The Board of Education for Shelby County Schools approved a $974 million budget Tuesday that will slash $125 million in spending while increasing teacher pay and bolstering school reform efforts in Tennessee’s largest public school district.
“We really are struggling to make the most out of what we have,” Superintendent Dorsey Hopson said before the unanimous vote in Memphis.
The deficit is the result of lower per-pupil state funding due to an anticipated enrollment decline of more than 2,000 students; a decrease in tax revenue; and increased pension fund obligations. Funding from the federal Race to the Top grant and a $90 million grant from the Bill & Melinda Gates Foundation also will be depleted at the end of this school year.
The budget cuts will result in the loss of 482 positions and the outsourcing of services such as school maintenance. At the same time, the district will keep the majority of its 8,000 teachers, who will all receive step pay increases, and invest another $7 million in its school turnaround efforts. To stave off more cuts, the district also will pull $25 million from its savings account.
The spending plan now goes to the Shelby County Commission, which is expected to vote on funding the school budget in the coming month, as well as budget proposals submitted by six suburban municipal school systems. In addition, Shelby County Schools will ask the commission for an extra $14 million to fund 15 needs such as reading intervention teachers, computers for online testing next school year, and a marketing specialist to promote the district to parents.

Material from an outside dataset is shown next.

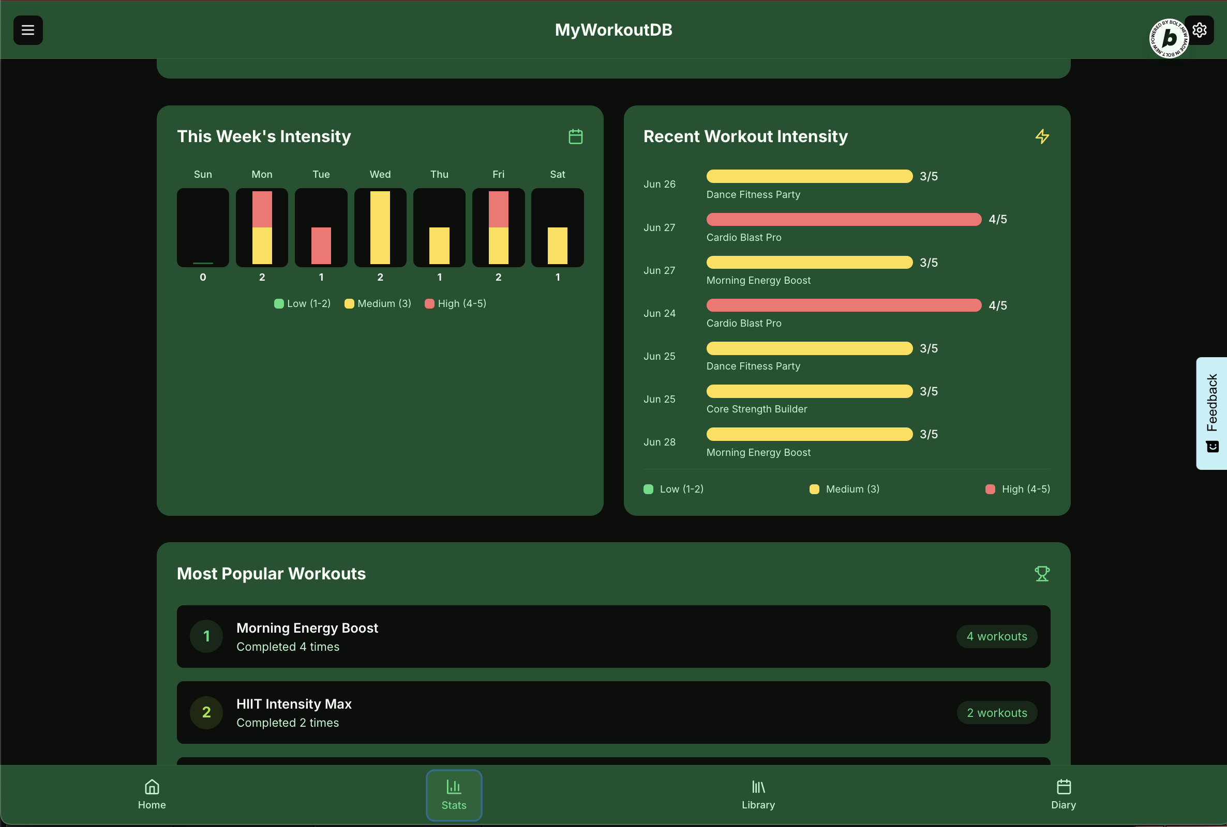Viewport: 1227px width, 827px height.
Task: Click calendar icon in This Week's Intensity
Action: 575,137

“I think the board will be in lockstep in making the case to the County Commission why these additional 15 items will be the lynchpin to bringing more students to our district,” said board member Kevin Woods. “Those are the type of things parents want to hear — to say, ‘Yes, I’m going to invest in Shelby County Schools.'”
As part of its budget cuts and enrollment adjustments, the board voted last month to close three schools and pull hundreds of students from three other struggling schools that are gradually being taken over by the Achievement School District (ASD), the state’s school turnaround district. Those students were moved to schools in the local district’s Innovation Zone, a cluster of schools given special flexibilities from state law.
In the state budget approved last week by the Tennessee legislature, the district received an additional $20 million but also $4 million in cuts to special education, prompting district administrators to scramble to build some positions back into the budget and ultimately frustrating some board members.
“I think you’ve made the tough cuts,” board member Chris Caldwell told Hopson. “Most districts haven’t done the cutting you have. But I think we need to work on the process here.”